Quality: 4.75 out of 5
Trip-O-Meter: 4.5 out of 5
The Incredible String Band and their producer, Joe Boyd, managed to bottle up everything that was groovy about their previous album and lace it with some prime Supercool. The sound of the recording is notably beefier and more nuanced, and both Robin Williamson and Mike Heron's songwriting and actual singing voices seem to blend together a bit better here. Although the album cover can't touch "5000 Layers of the Onion," this is arguably the sonic apex of acid folk in general.

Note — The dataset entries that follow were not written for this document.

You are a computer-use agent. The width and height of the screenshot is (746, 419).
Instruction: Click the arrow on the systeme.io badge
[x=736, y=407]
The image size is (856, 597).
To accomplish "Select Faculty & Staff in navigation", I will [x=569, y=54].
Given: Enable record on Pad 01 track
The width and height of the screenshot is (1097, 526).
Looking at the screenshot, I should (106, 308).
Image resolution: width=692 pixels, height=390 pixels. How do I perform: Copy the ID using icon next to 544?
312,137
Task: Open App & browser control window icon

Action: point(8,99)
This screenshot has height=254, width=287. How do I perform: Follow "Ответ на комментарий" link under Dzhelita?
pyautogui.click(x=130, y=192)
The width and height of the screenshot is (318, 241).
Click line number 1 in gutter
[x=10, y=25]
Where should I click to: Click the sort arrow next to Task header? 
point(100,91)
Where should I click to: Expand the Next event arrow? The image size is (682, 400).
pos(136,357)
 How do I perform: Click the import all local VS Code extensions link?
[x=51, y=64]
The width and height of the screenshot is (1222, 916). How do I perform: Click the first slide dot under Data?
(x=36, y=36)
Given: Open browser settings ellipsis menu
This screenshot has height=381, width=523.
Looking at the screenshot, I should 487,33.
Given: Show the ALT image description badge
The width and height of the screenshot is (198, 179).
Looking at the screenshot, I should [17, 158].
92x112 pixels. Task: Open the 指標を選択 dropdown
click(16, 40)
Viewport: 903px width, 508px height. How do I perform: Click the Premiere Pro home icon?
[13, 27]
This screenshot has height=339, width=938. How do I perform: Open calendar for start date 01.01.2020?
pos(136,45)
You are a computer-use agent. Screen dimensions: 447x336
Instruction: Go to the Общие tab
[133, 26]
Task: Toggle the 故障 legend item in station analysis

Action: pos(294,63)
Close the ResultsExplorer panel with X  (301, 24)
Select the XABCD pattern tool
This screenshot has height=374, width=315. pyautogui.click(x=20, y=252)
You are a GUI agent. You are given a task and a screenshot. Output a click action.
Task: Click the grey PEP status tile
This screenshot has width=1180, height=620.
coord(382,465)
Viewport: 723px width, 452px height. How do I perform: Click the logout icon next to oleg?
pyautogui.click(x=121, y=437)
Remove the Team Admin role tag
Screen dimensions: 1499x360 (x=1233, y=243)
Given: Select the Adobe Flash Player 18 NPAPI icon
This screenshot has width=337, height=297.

With the musical synergy seemingly in full effect, this album lacks the ping-ponging song credits of the last album. Instead, we start off with a clutch of Williamson's songs. "Koeeoaddi There" is likely the group at its catchiest (although I doubt this could manage much radio play), although Williamson does amusingly randomly bounce around from one theme to the next, but it's balanced by the great trancey guitar work. There's some really entertaining vocal affectations and call-and-response on "The Minotaur's Song," and it ends up sounding like something the villagers from "the Wicker Man" (the Christopher Lee one, not the Nick Cage one) would have rocked through in the pub on a Saturday night. Heron clocks in with the first of the band's epic length tracks, "A Very Cellular Song" (unfortunately, I can't help but think of mobile phones here in the future). I'm not sure it really justifies its 13 minute length, but the various, droning sections and oddball sound effects remain entertaining. Personally, I dig Heron's percussive and concise "Mercy I Cry City." Williamson is a little more tentative with his epic track only clocking in at eight minutes, but his sitar infused "Three is a Green Crown" ranks as one of my favorite tracks here. "The Water Song" provides some very groovy pads of woodwinds, but do they really fit with the Incredible STRING Band?...... yes, they do.
If you have any need for some acid folk in your life, this very well be the best place to go. This is the ISB at their best as an acoustic unit. After this, they'd start mucking around with a few electric instruments, and eventually end up as more folk-rock sort of band. They never really did the electric thing as well as Dylan, however, and this album stands tall as their masterpiece.